── Document excerpt

Top Casa – 11/2014 – The path to your dream home in Ibiza – Mayor points you need to check before buying a property
The path to your dream home in Ibiza - Mayor points you need to check before buying a property
Buying a property in Ibiza is still very attractive, especially for many Europeans. However, to avoid trouble in the acquisition and protracted disputes, the following points should especially be taken into account when making a purchase request:
Spanish Coastal Law: Many dream properties are located in the beautiful coastal area of Ibiza. This then means also that the Spanish Coastal Law can be applied. This is often an unseen problem. The coastal area is divided by the coastal law in different areas where different obstacles have to be taken in consideration regarding the possibilities of construction. First, there is the public seashore (zona de dominio público marítimo-terrestre), then the protection zone (servidumbre de protección), which is usually 100 meters wide. In individual cases, this can be extended by up to another 100 meters. By the last reform of the law was the possibility established to reduce the protection zone to only 20 meters in areas of estuaries. In this protection zone no new building may be constructed. This zone is followed by the affected zone (zona de influencia), in which some development is permitted under special restrictions. The latest reform of the law grants for the already existing construction situated directly at the coastline an extension of the time of usage of about 30, 50 or 75 additional years and for construction situated in the protection zone it grants eventually the right of preservation of the status quo. Even though the new coastal law is loosened by this reform and therefore the demolition is no more the priority as it was before, it has to be verified before a purchase if the property is situated in an affected zone for avoiding any later troubles. Because there is still the possibility that a building license for renovation or construction of new buildings or new constructional elements may be refused. A simple check of the land registry is not sufficient. It may be quite possible, that the buildings were built in the past without any closer official checking as close as possible to the sea and was registered therefore without any indications.

────
── Provided records

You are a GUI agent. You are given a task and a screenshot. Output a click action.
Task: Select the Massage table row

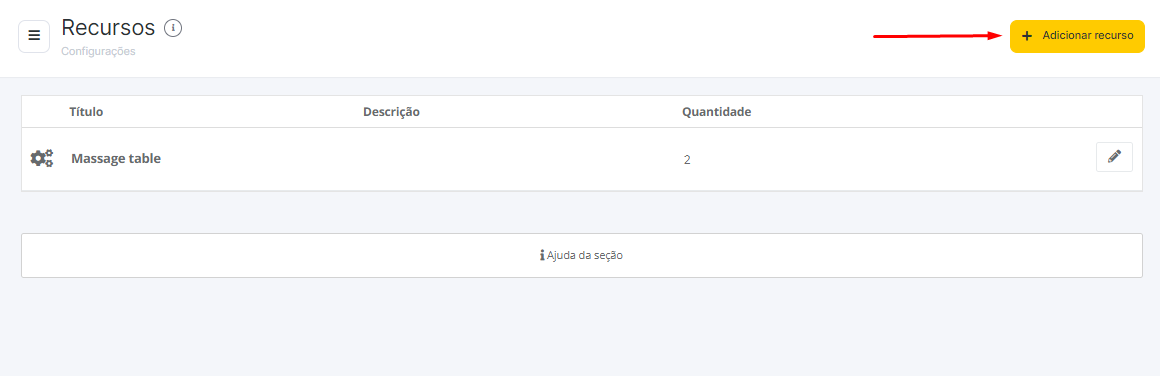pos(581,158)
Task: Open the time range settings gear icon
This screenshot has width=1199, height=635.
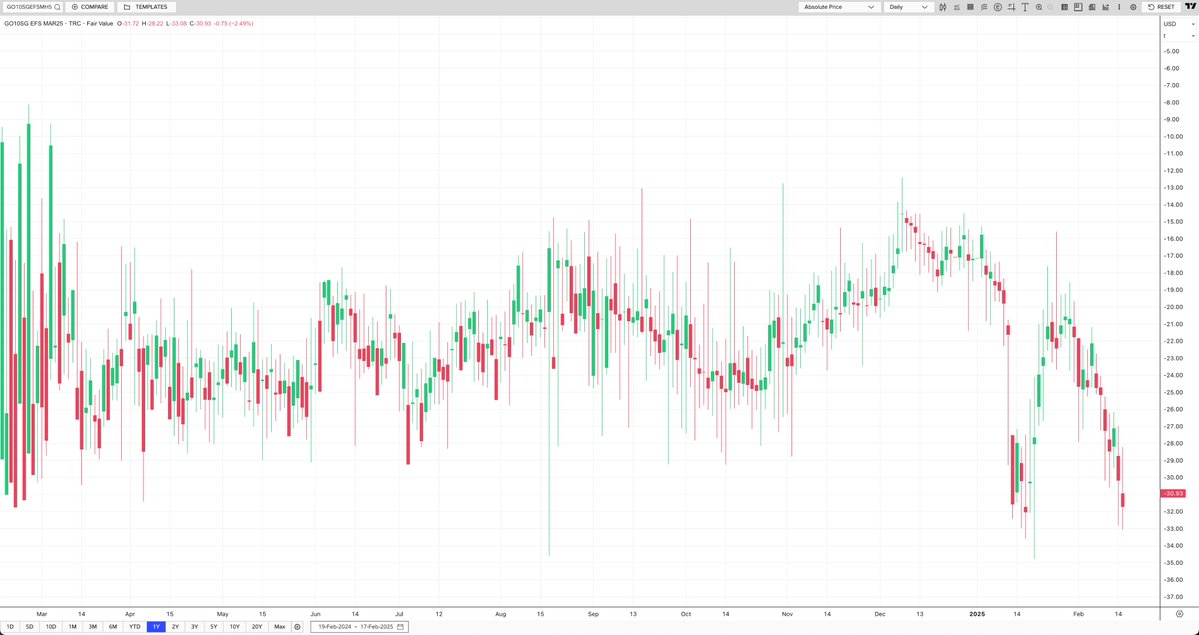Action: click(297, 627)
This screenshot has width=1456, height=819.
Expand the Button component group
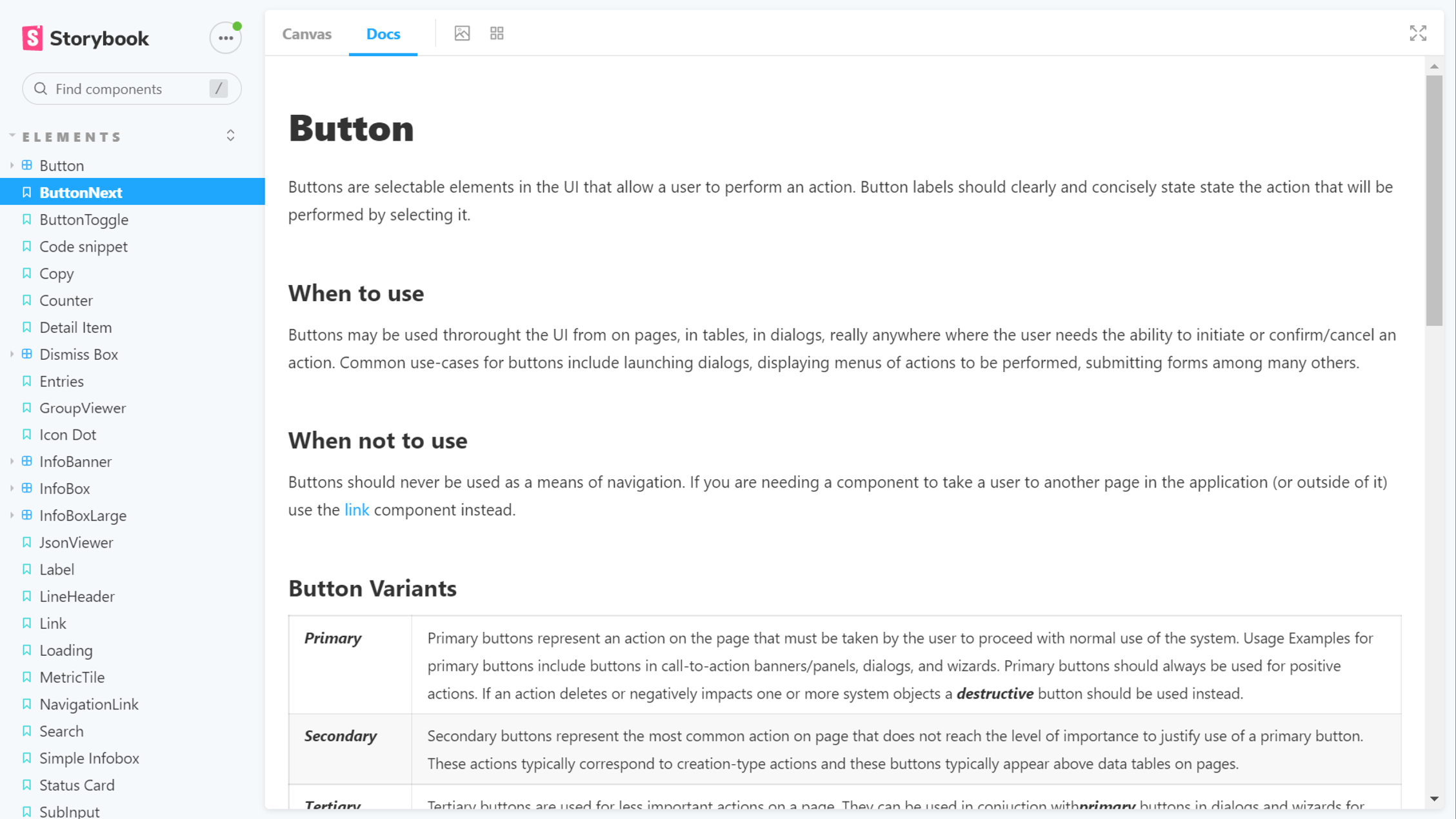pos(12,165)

────
── Provided records

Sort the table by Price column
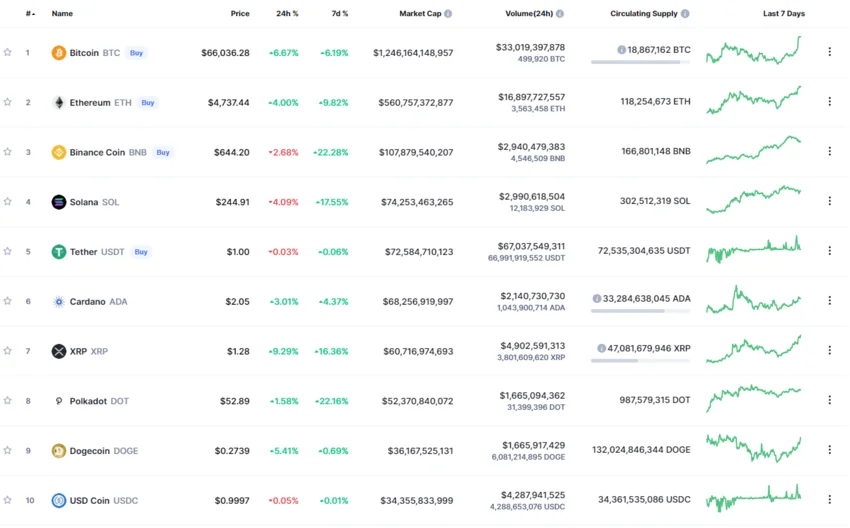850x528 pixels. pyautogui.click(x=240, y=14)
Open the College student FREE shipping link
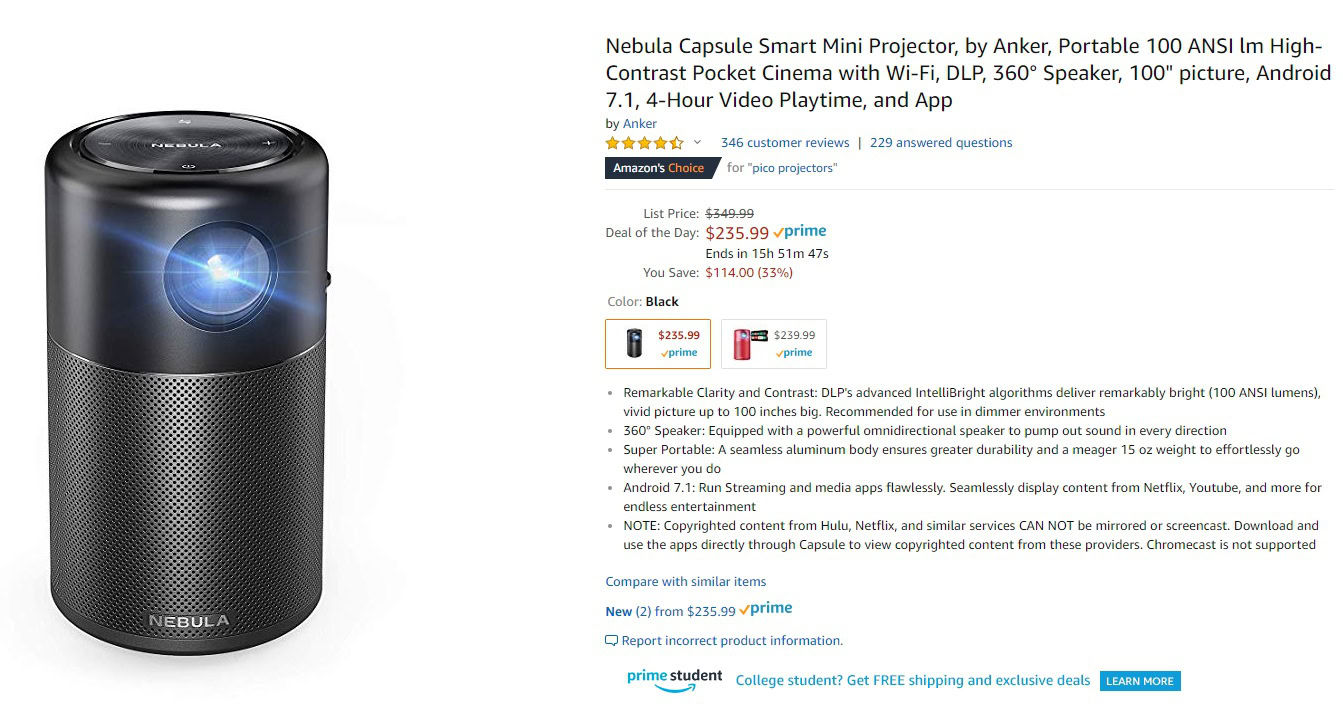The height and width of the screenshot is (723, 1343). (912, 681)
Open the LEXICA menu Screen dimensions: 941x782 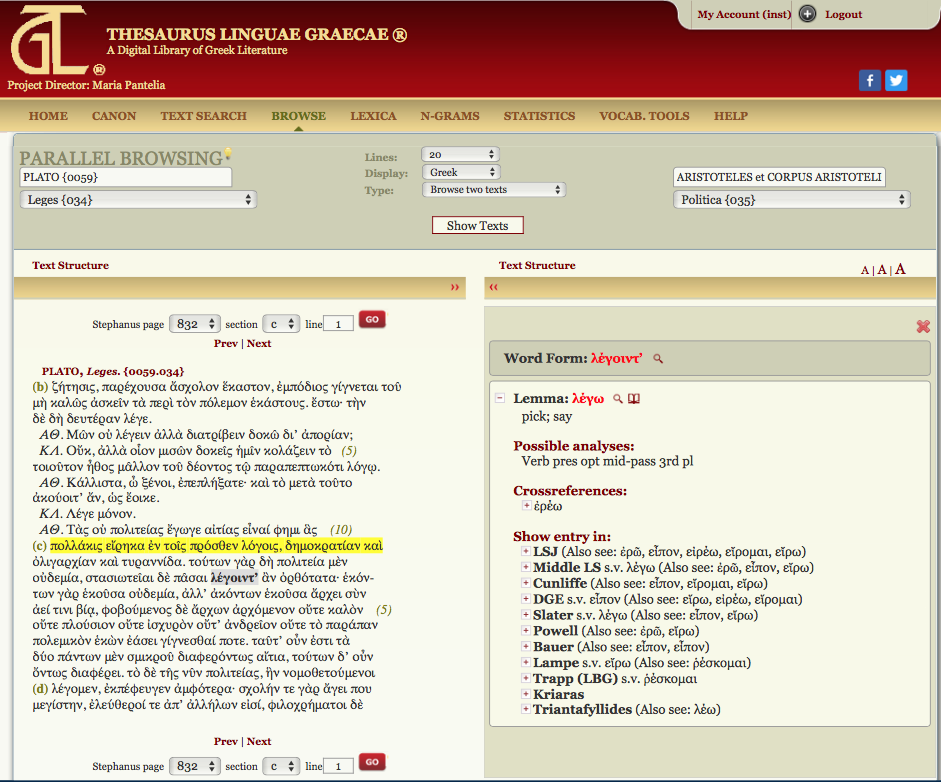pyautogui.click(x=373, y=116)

────
── Provided records

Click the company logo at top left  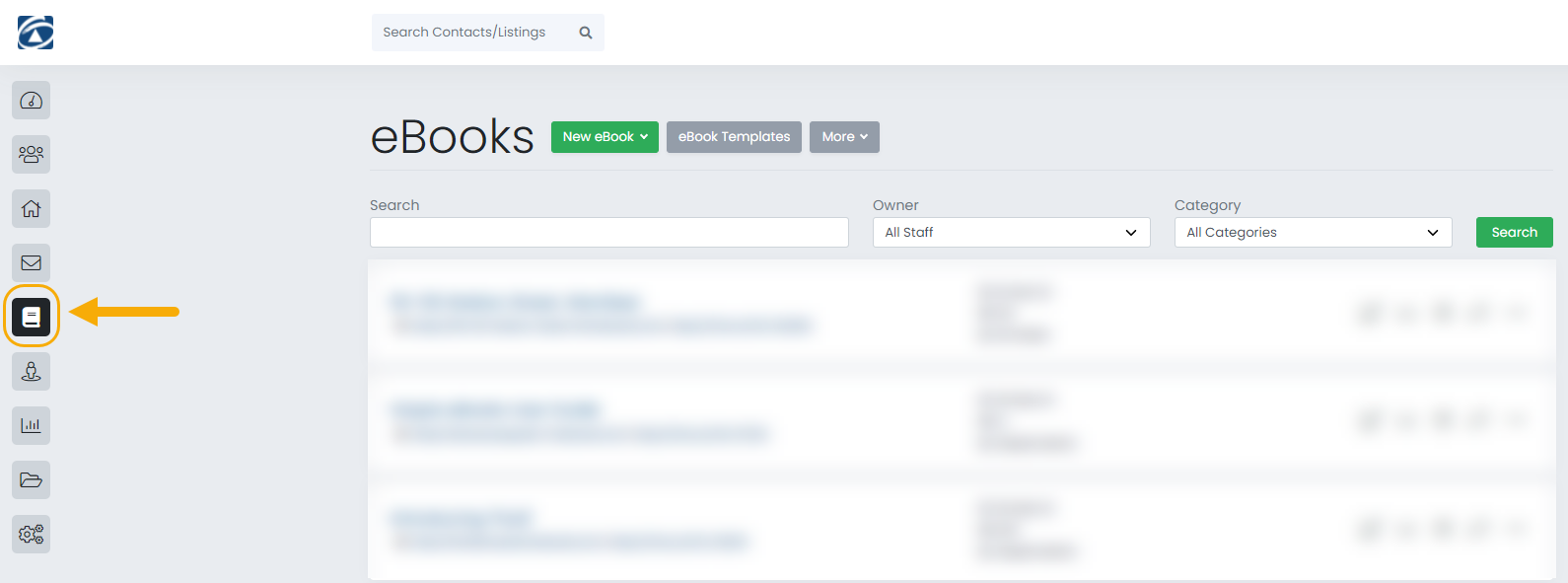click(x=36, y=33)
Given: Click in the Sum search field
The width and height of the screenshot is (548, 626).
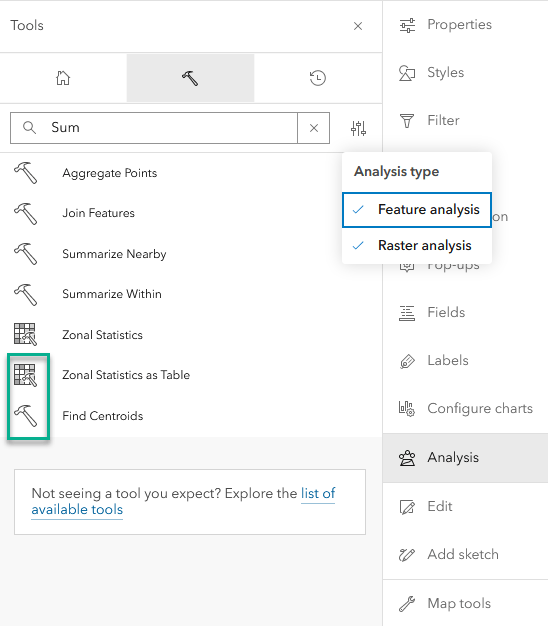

────

Given request 1:
Using the Ibiza property article, decide whether each statement agrees with it. Give yes or no for each, quoting the words that decide it: (a) the protection zone is usually 100 meters wide; (b) checking the land registry is enough on its own; (c) new buildings may be built in the protection zone.
Given request 2:
According to the Ibiza property article, to what width did the last reform of the law allow the protection zone to be reduced in areas of estuaries?

Reply 1:
(a) Yes: "the protection zone (servidumbre de protección), which is usually 100 meters wide."
(b) No: "A simple check of the land registry is not sufficient."
(c) No: "In this protection zone no new building may be constructed."

Reply 2:
To only 20 meters.